To further explore the interactions of these DE-mRNAs in HCV-related HCC, the STRING tool was used to assess relationships among 732 DE-mRNAs in the GSE140846 dataset, resulting in the construction of a PPI network containing 704 DE-mRNAs (Figure 3). The top 11 hub genes (CDC20, CDC6, CDK1, BUB1, MCM2, BUB1B, MCM7, DKC1, NDC80, CDC45 and MCM6; Table S Ⅴ) upregulated in this network were then screened using Cytoscape for subsequent analysis. The miRNAs predicted to regulate these mRNAs were then identified using miRTarBase, and putative regulatory lncRNAs were identified with lncRNA2target, enabling the construction of a ceRNA network for these 11 hub DE-mRNAs using Cytoscape (Supplementary Figure 2). Finally, this ceRNA network includes, 62 DE-lncRNAs, 236 DE-miRNAs and 11 DE-mRNAs. (Table S Ⅵ-Ⅶ).
Figure 3

The PPI network of DE-mRNAs in HCV-related HCC.

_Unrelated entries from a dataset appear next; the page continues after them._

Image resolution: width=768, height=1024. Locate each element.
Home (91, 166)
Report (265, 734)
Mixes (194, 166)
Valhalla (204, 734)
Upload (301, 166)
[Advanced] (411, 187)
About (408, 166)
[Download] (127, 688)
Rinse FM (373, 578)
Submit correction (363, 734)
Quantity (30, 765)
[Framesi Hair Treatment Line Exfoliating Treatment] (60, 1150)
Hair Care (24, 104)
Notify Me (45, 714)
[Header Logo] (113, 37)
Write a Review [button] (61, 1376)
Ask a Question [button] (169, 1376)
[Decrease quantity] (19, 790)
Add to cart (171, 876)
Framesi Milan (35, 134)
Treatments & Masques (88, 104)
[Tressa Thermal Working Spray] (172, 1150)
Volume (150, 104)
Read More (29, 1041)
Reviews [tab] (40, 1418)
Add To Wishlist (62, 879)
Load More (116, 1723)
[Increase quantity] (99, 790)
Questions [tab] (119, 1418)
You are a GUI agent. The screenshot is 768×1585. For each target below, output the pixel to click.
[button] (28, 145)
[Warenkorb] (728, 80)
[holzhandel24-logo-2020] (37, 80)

The PPI network of DE-mRNAs in HCV-related HCC.

Validation of hub DE-mRNA expression and analysis of its correlation with prognosis of HCV-related HCC patients

We further verified the differential expression of 11 hub DE-mRNAs in HCC and normal samples by using the GEPIA2 database. Although not all hub gene expressions were significantly different, we found that BUB1 (Supplementary Figure 3A), CDC6 (Supplementary Figure 3C), CDC20 (Supplementary Figure 3D), CDC45 (Supplementary Figure 3E), MCM7 (Supplementary Figure 3J) and NDC80 (Supplementary Figure 3K) expressions were upregulated in HCC tumors compared with controls (P < 0.05). In contrast, levels of BUB1B (Supplementary Figure 3B), CDK1 (Supplementary Figure 3F), DKC1 (Supplementary Figure 3G), MCM2 (Supplementary Figure 3H), and MCM6 (Supplementary Figure 3I) did not differ between these two sample types, but there was a trend of up-regulation in the HCC tumor samples. It may be that our sample size is too small to confidently explain expression differences of these genes. We then performed survival analysis of 11 DE-mRNAs using the GEPIA2 database, and revealed that BUB1 (Supplementary Figure 3A), BUB1B (Supplementary Figure 3B), CDC20 (Supplementary Figure 3D), CDC45 (Supplementary Figure 3E), CDK1 (Supplementary Figure 3F), and NDC80 (Supplementary Figure 3K) were significantly negatively correlated with patient survival (P < 0.05). Therefore, we selected these 6 hub DE-mRNA for follow-up analysis.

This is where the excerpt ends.